We all struggle with establishing good habits. I can string together 1-2 weeks of solid running, building up my endurance, only to find my schedule pulling me away for a few days, seemingly returning me to felling out of shape. Numerous clients have struggled with maintaining focus on their school work while navigating recruiting, leading to increased stress when recruiting subsides. This week, we will share tips on how to establish and maintain good habits. Doing so will save you time and improve outcomes, not just at business school, but for many years to come!
Tips to start to establish good habits:
Aim for something tangible: Avoid goals that are too vague and difficult to measure (i.e. “I want to be fit””). When setting a habit, think about how easy it would be to articulate whether it was complete or not. For instance, “walk 30 minutes per day) can be measured. Consequently, it will be easier to hold yourself accountable if you are achieving it or not.
Seek support: Share your goals for new habits with friends and family, and enlist mobile apps (i.e. Noom, Stickk, even just your email calendar) to provide you regular reminders. You may even find partners to share your new habits!
Establish something achievable: One of the keys to establishing successful habits is to build an initial track record of success. If aiming to build your mountain-climbing skills, “Climb Mount Everest” is a worthy goal, but won’t give you positive feedback early in the journey to persist when you face inevitable setbacks. Instead, consider something like, “climb 50 sets of stairs per day” that is achievable enough (and relevant to the goal you’ve set) to make you feel good. So instead of aiming to network with the entire recruiting team at McKinsey in New York, aim to connect at least once a month with 3 or more members of their team.
Make habits fun: Like to interact with others? Then instead of networking with people virtually, make a habit of regular in-person meetings that build relationships. Try a new coffee place, or ask others for recommendations, and treat them during your first visit there! Love the outdoors? Shift your networking time there through invitations for walks/runs/tennis/yoga/etc. that allow you to share an interest with someone else.
Create “reality on the ground”: Many broken habits are due to temptations to break them. Remove the temptation, and it becomes more difficult to break the habit. Want to eat healthier? Remove all the junk food from your home, and make a point of buying fruit or vegetables instead. Lack of availability of those junk foods will soon shift your eating habits. Similarly, if there is something you like to do (i.e. binge-watch a TV show) that may be “bad” for you, consider combining it with something “good” for you (i.e. elliptical machine or stationary bike).

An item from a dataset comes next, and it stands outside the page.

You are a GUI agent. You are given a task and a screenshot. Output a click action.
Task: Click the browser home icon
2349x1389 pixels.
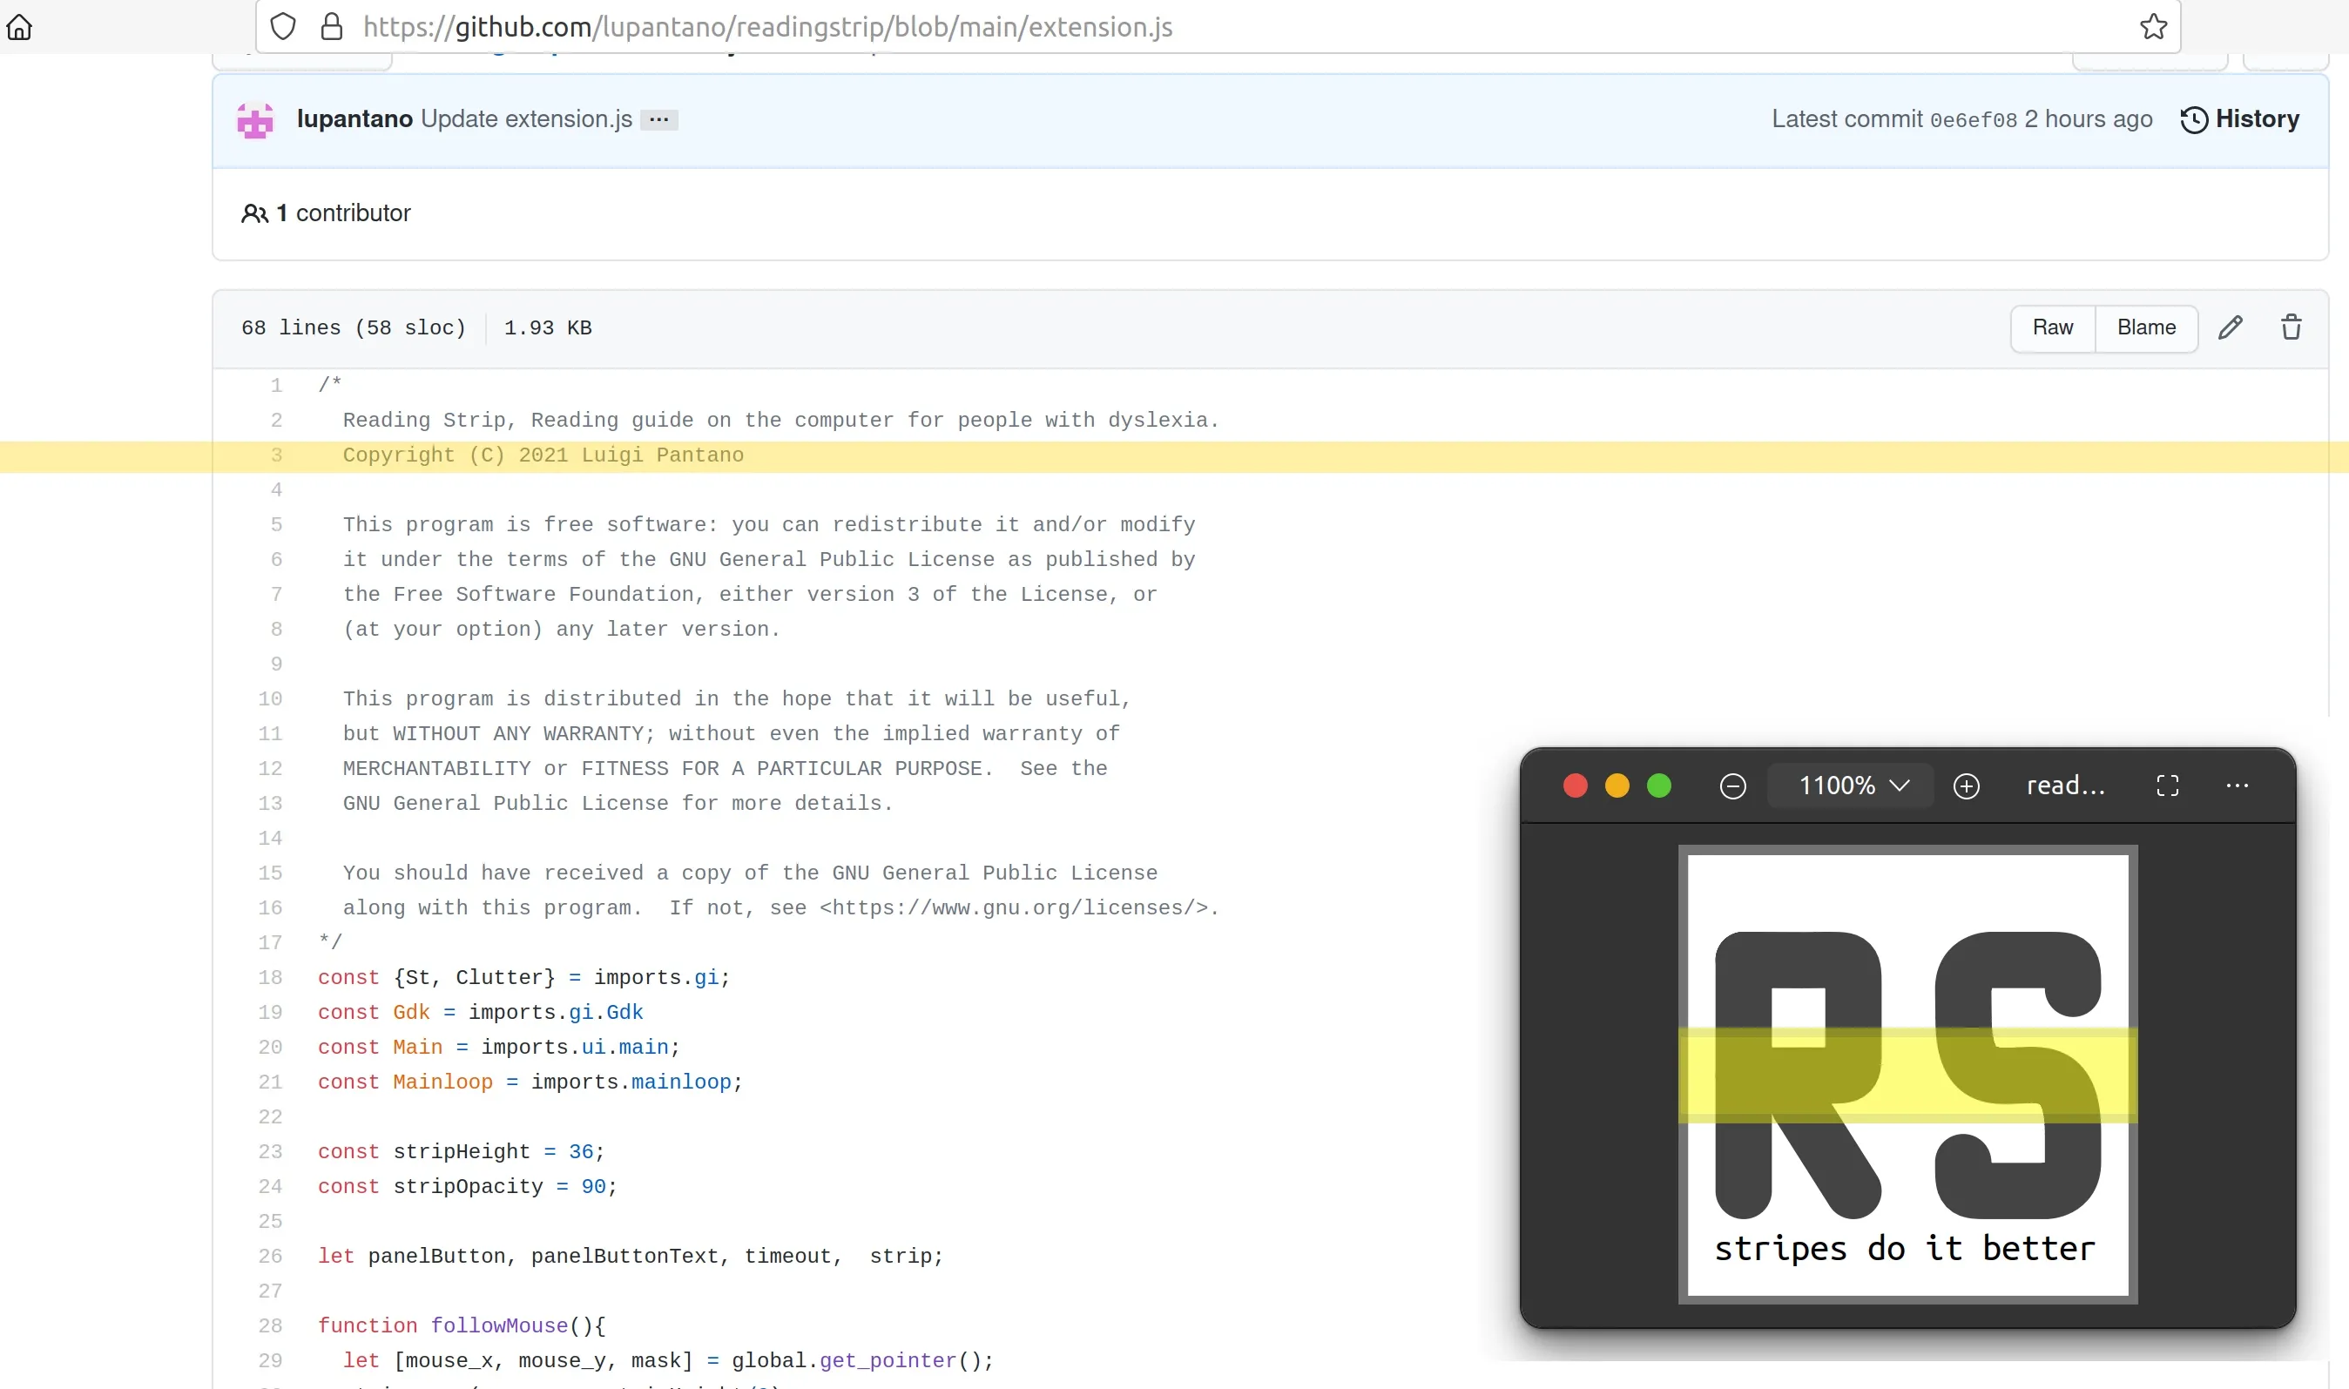click(x=20, y=27)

Consider simple choices: One way to establish habits is to make choices very simple. For instance, one of our clients established a “no French fries” rule when trying to eat healthier. Instead of making it explicitly about eating healthier, he chose to never eat French fries with a meal, instead choosing an inevitably healthier side option with meals. While difficult to measure the specific impact, he succeeded in trimming 30 pounds!
Acknowledge your successes!: Once you establish a habit (after a month of consistent behavior), take a moment to savor your efforts. Feeling that success will give you confidence in establishing other good habits, which will continue t change your life for the better.